▼
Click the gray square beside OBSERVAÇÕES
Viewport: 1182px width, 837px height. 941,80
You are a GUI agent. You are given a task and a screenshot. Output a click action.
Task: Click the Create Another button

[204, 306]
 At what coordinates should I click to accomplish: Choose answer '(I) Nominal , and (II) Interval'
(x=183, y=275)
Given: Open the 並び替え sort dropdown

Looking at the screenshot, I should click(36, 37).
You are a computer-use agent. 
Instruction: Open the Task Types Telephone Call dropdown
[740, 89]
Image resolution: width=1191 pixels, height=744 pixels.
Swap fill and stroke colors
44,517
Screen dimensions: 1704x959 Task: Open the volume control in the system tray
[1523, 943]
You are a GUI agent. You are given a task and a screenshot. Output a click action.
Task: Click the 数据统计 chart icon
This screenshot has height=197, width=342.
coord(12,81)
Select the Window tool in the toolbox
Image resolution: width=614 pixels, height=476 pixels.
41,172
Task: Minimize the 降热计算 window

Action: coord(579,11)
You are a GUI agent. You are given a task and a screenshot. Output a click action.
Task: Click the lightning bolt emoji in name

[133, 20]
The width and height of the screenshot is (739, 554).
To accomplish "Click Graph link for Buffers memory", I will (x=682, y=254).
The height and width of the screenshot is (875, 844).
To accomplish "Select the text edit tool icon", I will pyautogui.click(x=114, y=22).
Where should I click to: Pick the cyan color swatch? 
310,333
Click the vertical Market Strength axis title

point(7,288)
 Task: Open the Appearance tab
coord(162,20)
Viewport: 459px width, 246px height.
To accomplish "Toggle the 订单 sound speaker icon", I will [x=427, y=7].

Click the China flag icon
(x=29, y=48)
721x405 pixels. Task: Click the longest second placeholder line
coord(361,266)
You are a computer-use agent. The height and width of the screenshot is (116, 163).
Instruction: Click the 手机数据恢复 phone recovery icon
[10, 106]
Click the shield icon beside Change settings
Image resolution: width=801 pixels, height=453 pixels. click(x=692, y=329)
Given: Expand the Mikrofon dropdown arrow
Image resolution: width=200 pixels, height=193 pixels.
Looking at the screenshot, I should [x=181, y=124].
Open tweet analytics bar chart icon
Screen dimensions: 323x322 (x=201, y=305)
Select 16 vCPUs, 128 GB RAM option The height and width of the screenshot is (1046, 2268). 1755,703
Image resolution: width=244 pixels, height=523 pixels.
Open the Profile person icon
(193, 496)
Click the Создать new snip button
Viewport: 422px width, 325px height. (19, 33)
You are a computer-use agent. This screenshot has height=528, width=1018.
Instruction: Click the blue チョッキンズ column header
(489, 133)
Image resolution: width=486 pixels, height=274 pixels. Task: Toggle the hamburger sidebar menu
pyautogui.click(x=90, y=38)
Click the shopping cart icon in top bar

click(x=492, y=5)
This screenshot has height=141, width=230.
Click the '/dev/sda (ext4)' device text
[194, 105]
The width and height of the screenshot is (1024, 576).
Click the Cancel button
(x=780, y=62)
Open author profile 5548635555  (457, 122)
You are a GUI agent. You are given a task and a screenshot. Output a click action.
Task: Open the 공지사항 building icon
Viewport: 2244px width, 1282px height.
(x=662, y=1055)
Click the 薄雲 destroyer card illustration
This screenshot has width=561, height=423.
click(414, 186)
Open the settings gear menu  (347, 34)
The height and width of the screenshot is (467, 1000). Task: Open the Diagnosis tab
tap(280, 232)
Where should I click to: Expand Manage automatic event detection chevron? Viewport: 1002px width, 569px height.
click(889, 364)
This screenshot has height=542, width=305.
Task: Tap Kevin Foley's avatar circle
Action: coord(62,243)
▲
Present the lines of the items from the line with "Viewport: 459px width, 246px height." to the line with "Screen dimensions: 323x322 (x=201, y=305)" as a Markdown table with the columns Row and Text. Number each line under Row, and leave out blank lines.

# Solution for this problem
| Row | Text |
|---|---|
| 1 | Viewport: 459px width, 246px height. |
| 2 | To accomplish "Toggle the 订单 sound speaker icon", I will [x=427, y=7]. |
| 3 | Click the China flag icon |
| 4 | (x=29, y=48) |
| 5 | 721x405 pixels. Task: Click the longest second placeholder line |
| 6 | coord(361,266) |
| 7 | You are a computer-use agent. The height and width of the screenshot is (116, 163). |
| 8 | Instruction: Click the 手机数据恢复 phone recovery icon |
| 9 | [10, 106] |
| 10 | Click the shield icon beside Change settings |
| 11 | Image resolution: width=801 pixels, height=453 pixels. click(x=692, y=329) |
| 12 | Given: Expand the Mikrofon dropdown arrow |
| 13 | Image resolution: width=200 pixels, height=193 pixels. |
| 14 | Looking at the screenshot, I should [x=181, y=124]. |
| 15 | Open tweet analytics bar chart icon |
| 16 | Screen dimensions: 323x322 (x=201, y=305) |